Copenhaguen: silent witness of an editorial adventure
A group of people gather in meetings that last until dawn, meetings in which there is no shortage of tobacco or wit. Repression did not manage to stop joy. It is obvious that the mere fact of being able to get together, laugh and talk, no matter how small the space, was an act of freedom. An act of freedom, of vindication and rebellion.
Emerging from one of those furtive encounters, from the ashes of what could have been and was not, the publishing house Llibres de Sinera tried to give voice to those whose language had been taken away, mixing dust and water to knead the eternal mud of a new immortal culture.
“The action is set on a day in the second half of the sixties, perhaps in the early seventies. A city, Barcelona. An apartment in the Eixample neighborhood. The living room. And in it, there is conversation, analysis, debate. No tea, no coffee, but smoke. They have taken risks. They take risks. In the middle of the scene, the ashtray Copenhagen (1966), by André Ricard, is the silent observer of History. Geometry of the cylinder.
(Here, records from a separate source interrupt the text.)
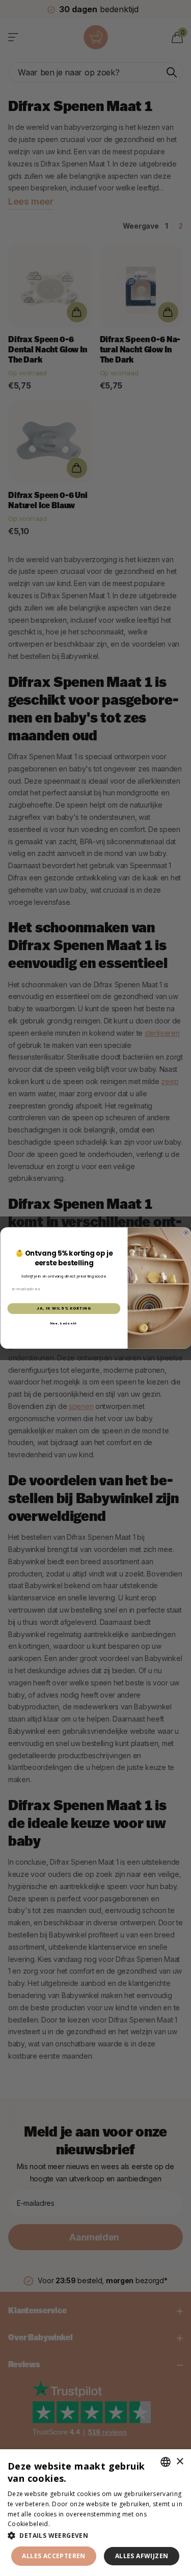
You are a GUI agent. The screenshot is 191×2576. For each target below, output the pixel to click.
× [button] (179, 2462)
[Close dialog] (185, 1232)
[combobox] (165, 2462)
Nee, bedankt (63, 1323)
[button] (95, 2535)
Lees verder (69, 2523)
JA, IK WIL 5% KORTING (64, 1308)
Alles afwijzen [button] (142, 2556)
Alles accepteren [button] (53, 2556)
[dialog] (95, 2512)
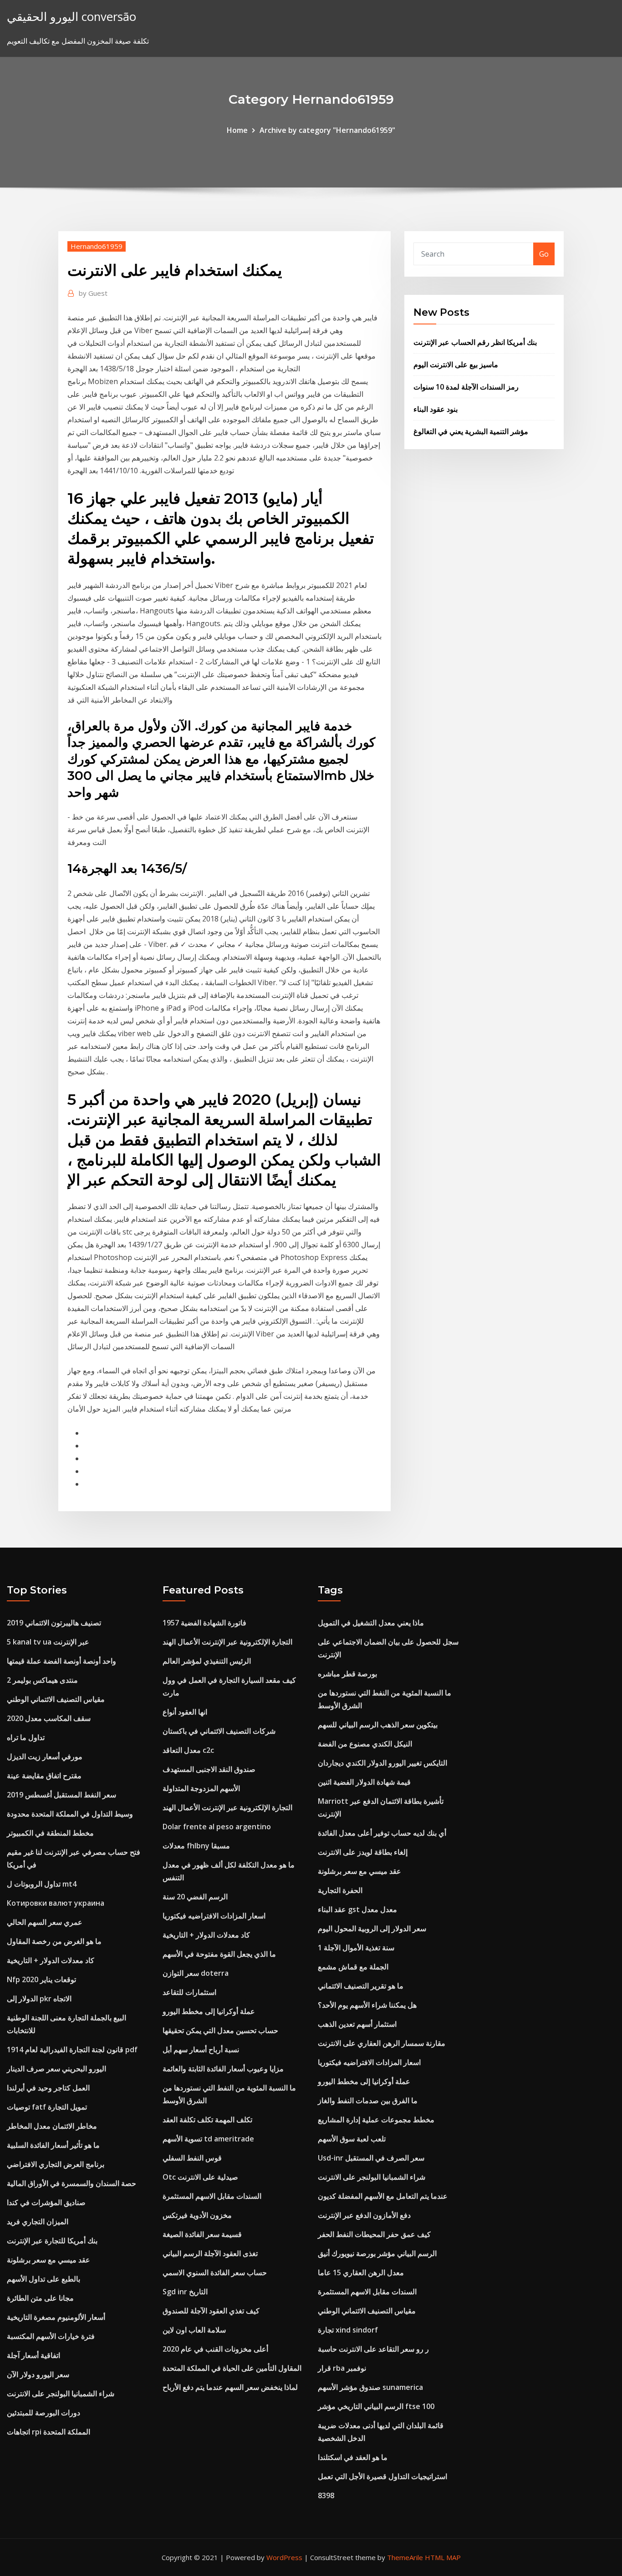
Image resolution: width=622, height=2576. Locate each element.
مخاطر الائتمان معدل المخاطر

Espriu, Capmany, Pla-Narbona, Salvat, Cid… Circumspect, daring and at the same time prudent, they weave the threads of a battered culture, they intend to challenge censorship, they fight with their weapons: words. Stemming from their publishing venture, Llibres de Sinera, launched in 1967 in the midst of Franco’s dictatorship, the following works would see the light a few years later: Mister Evasió, by Blai Bonet, La revolución cultural en Cuba, by Alberto Moravia, Crítica i veritat, by Roland Barthes, or Tots els contes 1936-1967, by Pere Calders, among others. A short, yet intense adventure. They are part of history.
Since 1966 the Copenhagen ashtray, featuring a minimal and unadorned design, has united function and contemplation, beauty in the useful, in the everyday. It has been a silent witness of the life of a country and it is part of its cultural heritage, just like Llibres de Sinera”.